* [Exercise goal]
Format the lines from the one containing "Given: Click the Add custom fields heading" through the end of the lines as a numbered list, omitting blank lines. Leave out the pictures.

□ □ □ □ □

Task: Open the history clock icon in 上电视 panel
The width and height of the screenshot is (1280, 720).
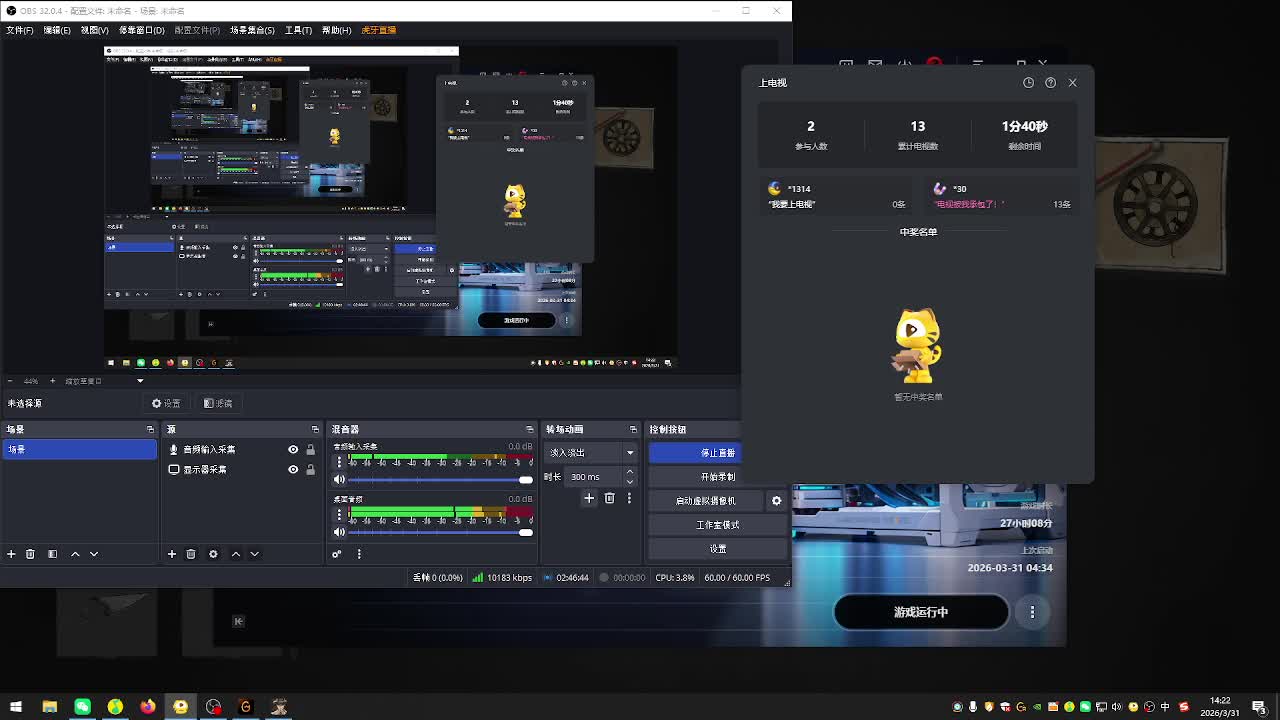Action: tap(1028, 83)
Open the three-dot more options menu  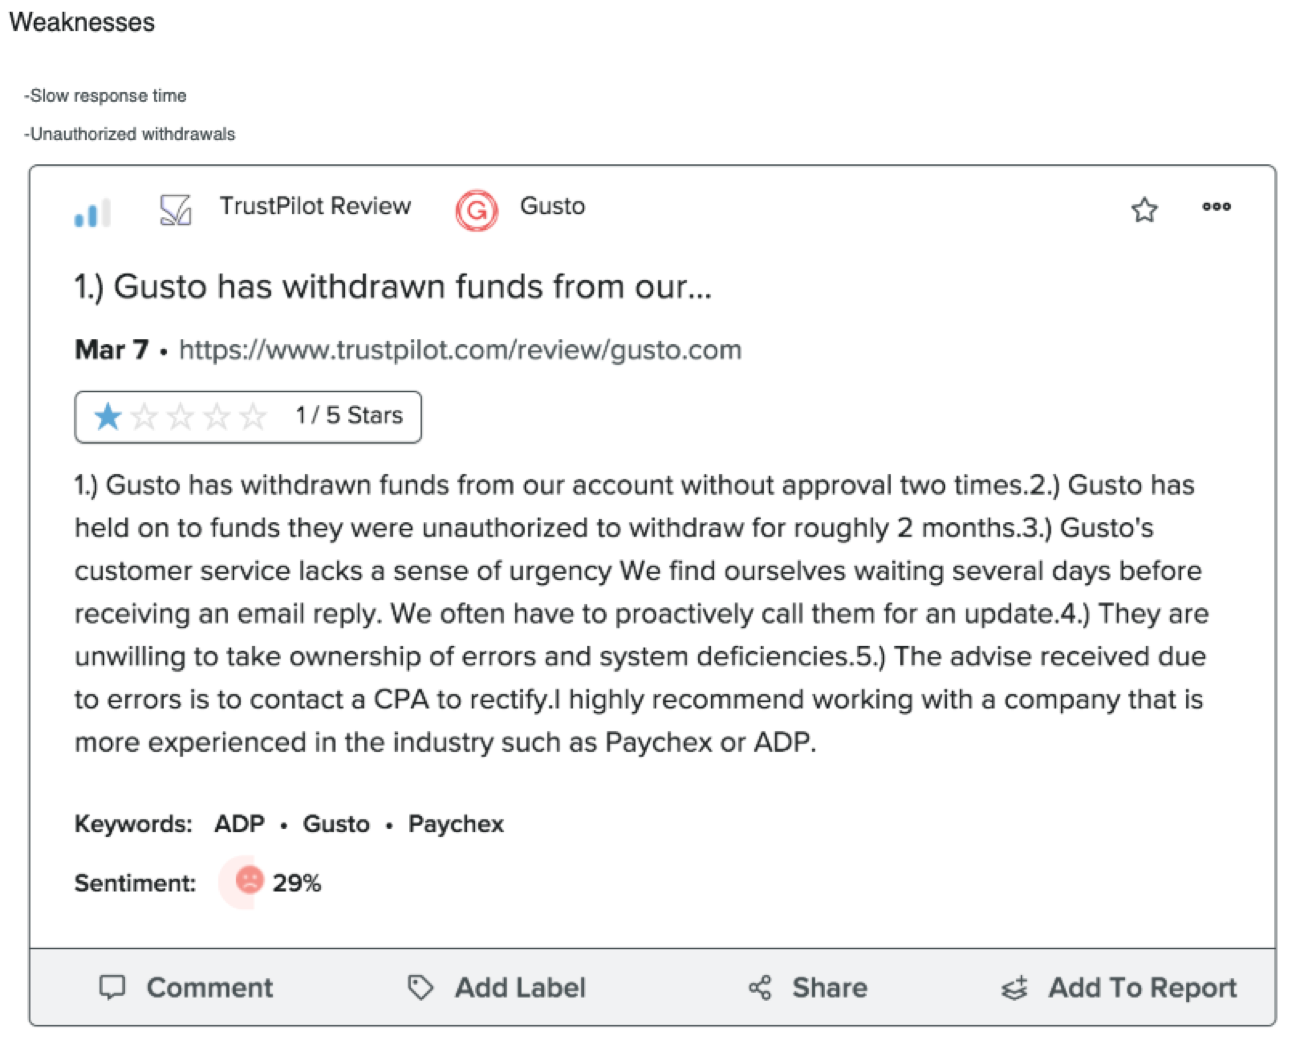[x=1216, y=207]
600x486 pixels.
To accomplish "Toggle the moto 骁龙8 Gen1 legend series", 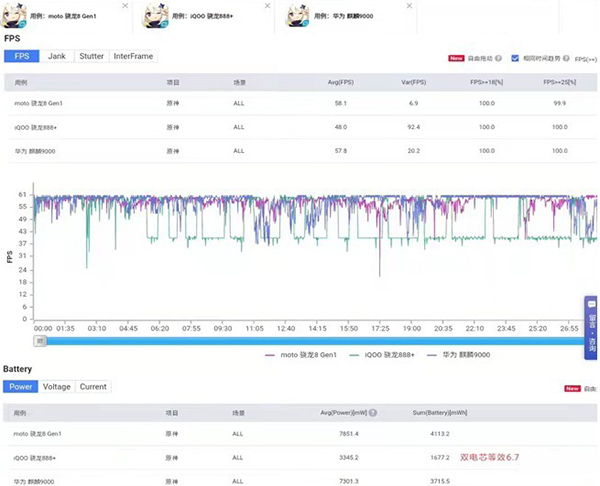I will [x=297, y=354].
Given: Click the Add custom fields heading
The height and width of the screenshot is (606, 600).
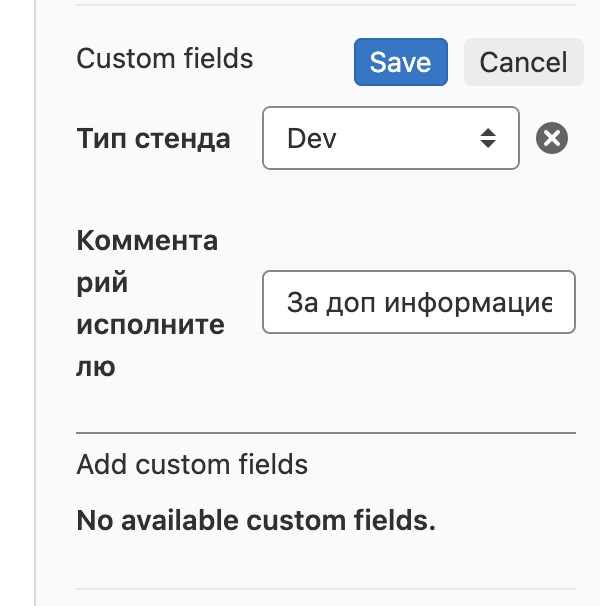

□ □ □ □ □

* [Problem solution]
1. Given: Click the Add custom fields heading
2. The height and width of the screenshot is (606, 600).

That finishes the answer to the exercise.